Compound 3: yellowish syrup, ${\left[\mathrm{\alpha }\right]}_{\mathrm{D}}^{25}$ −37.7 (c 1.1, MeOH); IR (KBr) υ_max 3400, 2923, 2870, 1702, 1458, 1380, 1221 cm⁻¹; ¹H-NMR (400 MHz, C₅D₅N) and ¹³C-NMR (100 MHz, C₅D₅N) spectroscopic data, see Table 2; positive ion ESIMS m/z: 451 [M+Na]⁺, 879 [2M+Na]⁺; negative ESIMS m/z: 427 [M−H]⁻, 463 [M+Cl]⁻; HRESIMS m/z: 451.1935 [M+Na] ⁺ (calcd for C₂₁H₃₂O₉Na, 451.1939).
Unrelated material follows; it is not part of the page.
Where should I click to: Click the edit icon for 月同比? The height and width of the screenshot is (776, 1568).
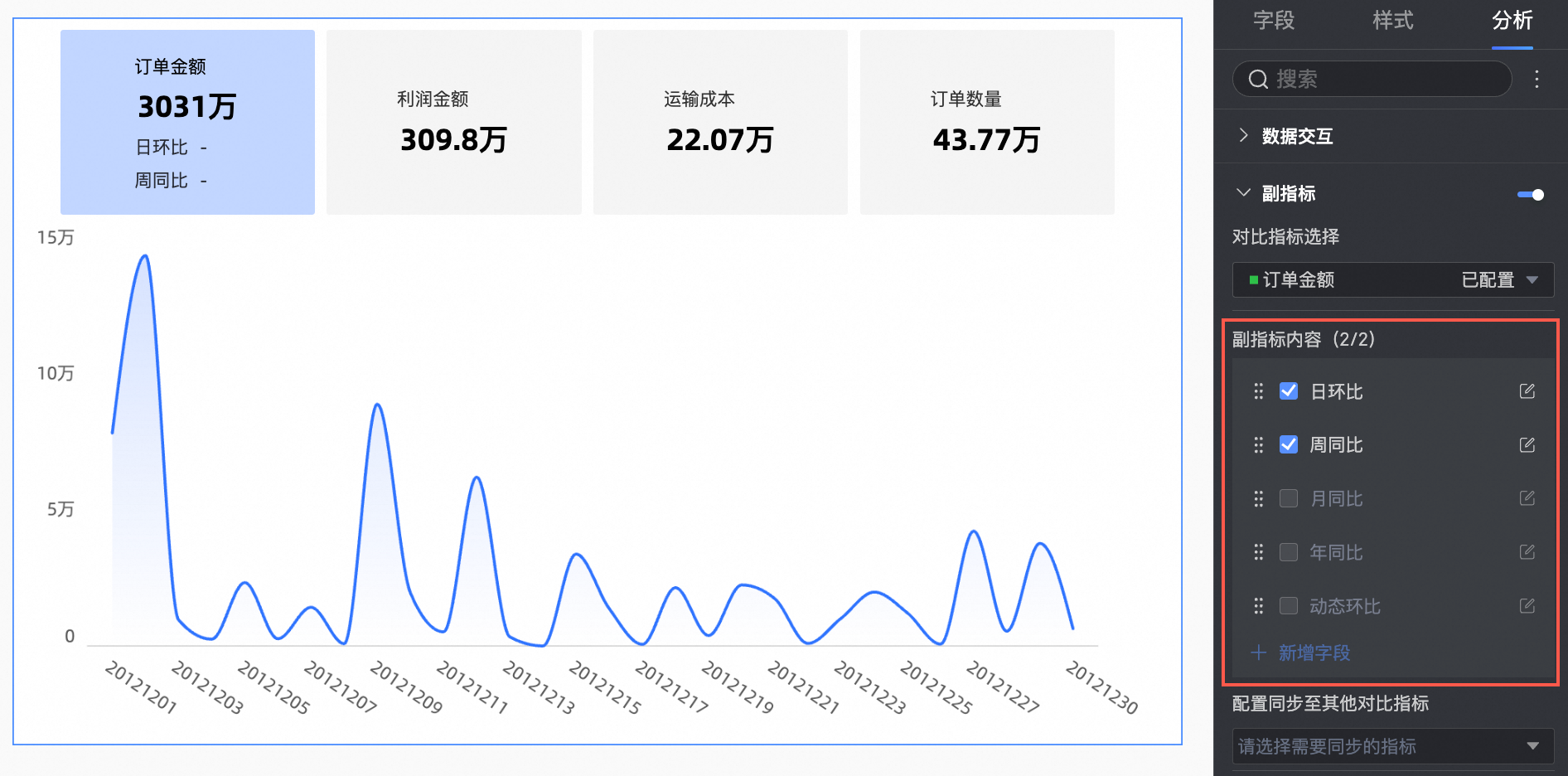(x=1527, y=498)

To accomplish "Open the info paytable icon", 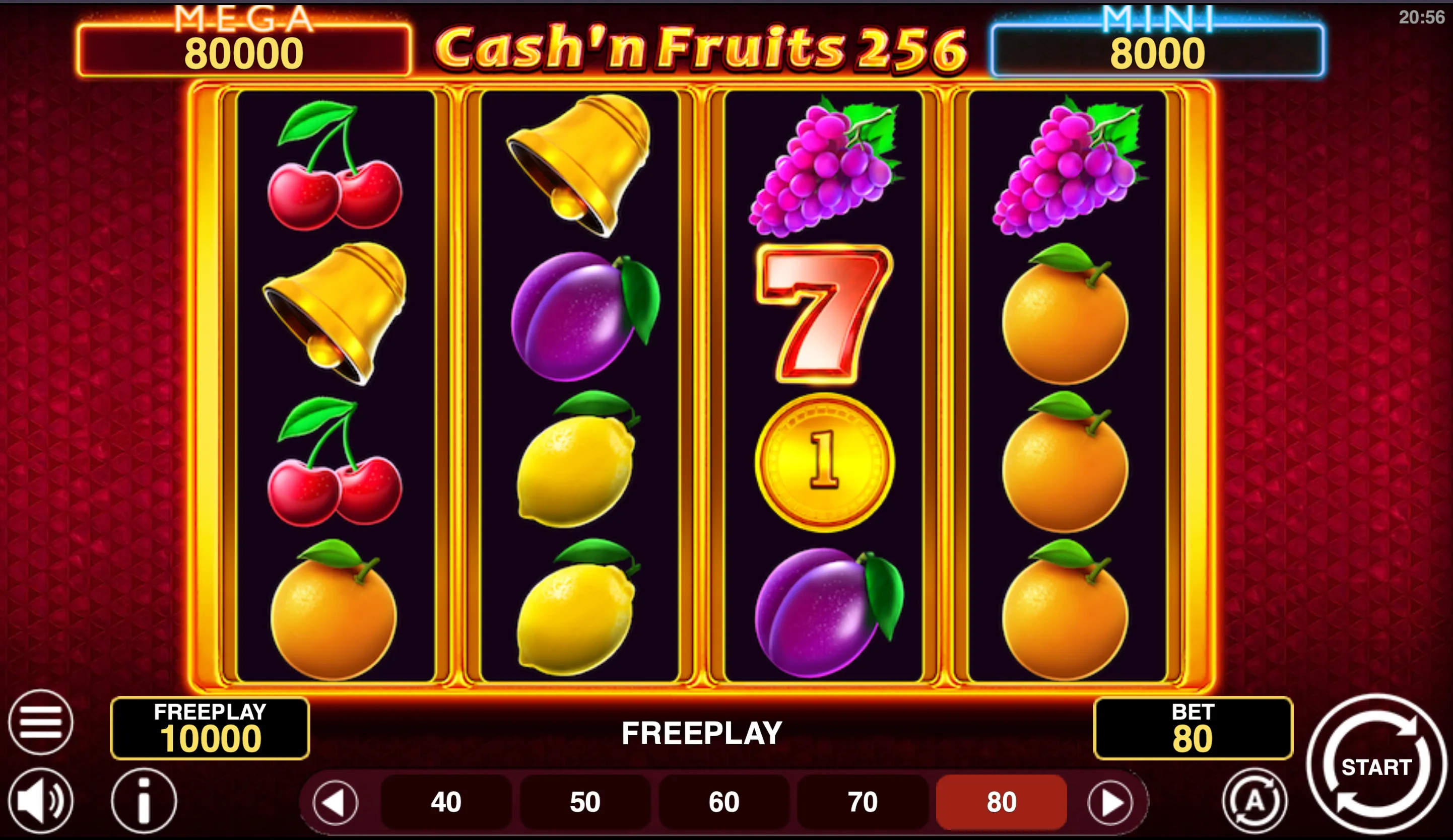I will [144, 801].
3.5. Determination of the Configurations of Sugar Unit in 2 and 3

Compounds 2 (2.0 mg) in 1 N HCl (5 mL, 1,4-dioxane–H₂O, 1:1) was heated under reflux for 8 h. After removal of the solvent, the residue was partitioned between Et₂O and H₂O. The water layer was neutralized with 5% NaOH and desalted (Sephadex LH-20, MeOH) to afford the sugar residue (1.0 mg). The sugar residue was derivatized with Sigma Sil-A for 35 min at 70 °C and analyzed by GC-MS [HP-5MS column (30 m × 0.25 mm, 0.25 mm); injection temperature: 250.0 °C; column flow: 1.33 mL/min; ion source temperature: 200.0 °C; interface temperature: 220.0 °C]. In the acid hydrolysate of 2, d-Glucose was confirmed by comparison of the retention times of the aforementioned derivative with the authentic d-glucose derivative prepared in a similar way, both of which showed identical retention time of 12.17 min. By the same method, the sugar moiety of 3 was identified as d-glucose.

3.6. Cytotoxicity Assays

The cytotoxic activity of each compound against human promyelocytic leukemia HL-60 cell was examined in vitro at the Second Xiangya Hospital of Central South University, and was determined by the MTT assay [20,21].

4. Conclusions

The phytochemical investigation of the aerial parts of A. artemisiifolia afforded a new pseudoguaianolide (1), two new guaiane-type sesquiterpene glucosides (2 and 3), as well as two known sesquiterpene dilactones psilostachyin B (4) and psilostachyin (5). Although all the isolated compounds were inactive against human promyelocytic leukemia HL-60 cell, the discovery of these new compounds further expands our knowledge of the structural diversity of the sesquiterpenoids produced by the plant A. artemisiifolia.